Buprenorphine, an artificial opioid that has been available for more than a decade, has emerged as the not-so-secret weapon in the fight against opiate abuse. Those who prescribe buprenorphine have made “pioneering contributions to addiction treatment,” Nora Volkow, the director of the National Institute on Drug Abuse, said during a U.S. Senate hearing two years ago.
“Rigorous studies have shown (buprenorphine) to be effective, either alone or in combination with naloxone, in significantly reducing opiate drug abuse and cravings,” she said.
In addition to reducing drug overdoses, Volkow said, what is called medication-assisted treatment — using buprenorphine or other pharmaceuticals — “increases retention of patients in treatment and decreases drug use, infectious disease transmission, and criminal activity.”
The debate continues about the relative merits of buprenorphine and its better-known, older pharmaceutical cousin, methadone.
Compared with methadone, buprenorphine is less effective at killing pain and producing euphoria, “but nonetheless ameliorates withdrawal symptoms,” a 2012 article in the Journal of Neurosciences in Rural Practice found. Buprenorphine is effective for treatment of moderate levels of dependence and “probably the safer agent,” but still poses risks of being diverted for illicit use, according to the article.
High doses of methadone can cause cardiac arrest, but that risk is not associated with buprenorphine, according to guidelines published by the American Society of Addiction Medicine in 2015.
Both drugs must be taken daily. “Methadone clinics differ from other medication-assisted treatment programs (in that they) must abide by strict federal regulations and must be certified by and overseen” by state agencies, according to a 2014 report by the New Hampshire Center for Excellence, a state-funded technical assistance provider.
By comparison, certified doctors can prescribe buprenorphine, although federal rules limit to 100 the number of patients for which each doctor can provide the medication.
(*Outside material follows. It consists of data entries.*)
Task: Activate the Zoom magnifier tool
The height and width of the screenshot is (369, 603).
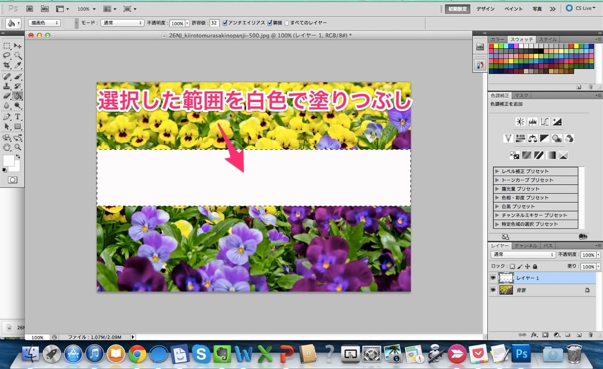Action: pos(17,148)
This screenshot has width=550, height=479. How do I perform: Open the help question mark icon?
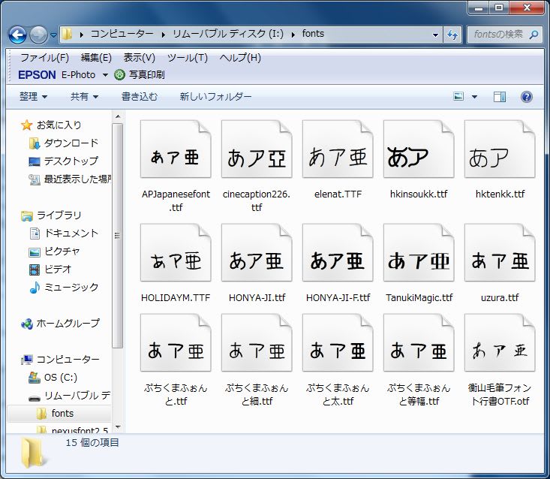[x=526, y=97]
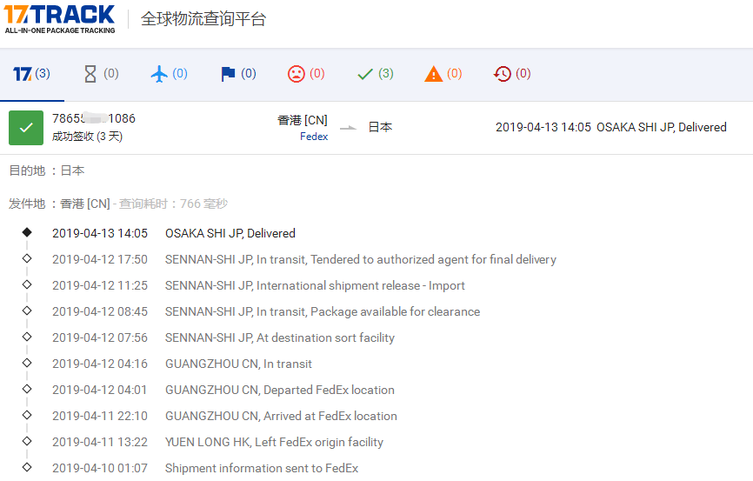
Task: Click the tracking number ending in 1086
Action: click(x=94, y=118)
With methadone, “long-term treatment is often needed,” according to ASAM. By comparison, with buprenorphine “there is no recommended time limit for treatment,” the society says. The Groups program provides counseling for patients with buprenorphine prescriptions for up to two years.
The two drugs, while known to be effective, haven’t been fully deployed in the battle against addiction, Volkow said. “Medication-assisted treatments remain grossly underutilized in many addiction treatment settings, where stigma and negative attitudes (based on the misconception that buprenorphine or methadone ‘substitute a new addiction for an old one’) persist among clinic staff and administrators,” she told the senators. “Policy and regulatory barriers also can present obstacles.”
The efforts to cure addiction vary from state to state. In 2014, Volkow and other federal officials singled out Vermont for its efforts to promote the use of medication-assisted treatment stretching back as far as 12 years. They pointed to efforts to provide a two-tier system of care where patients with complex addictions or mental illness would get care in specialty treatment centers called “hubs.” Those with less complex clinical needs would receive medication and related services from physicians and other care-givers in less-intensive settings called “spokes.”
Vermont spent $36 million to care for 11,500 patients in that system, according to a December 2015 report from the state Department of Health.
New Hampshire has lagged behind. Medication-assisted treatment “services are limited and desperately needed,” warned a report issued in January by the Bureau of Drug and Alcohol Services of the New Hampshire Department of Health and Human Services.
That treatment is lagging behind the opioid problem in the Granite State is evidenced by “the sharp increases in emergency room visits and ambulance calls for opioid abuse, in opioid-related overdose deaths, and in the wait lists reported by all of the state’s eight methadone clinics, with lengths of waitlists ranging from two weeks to two months,” the report found.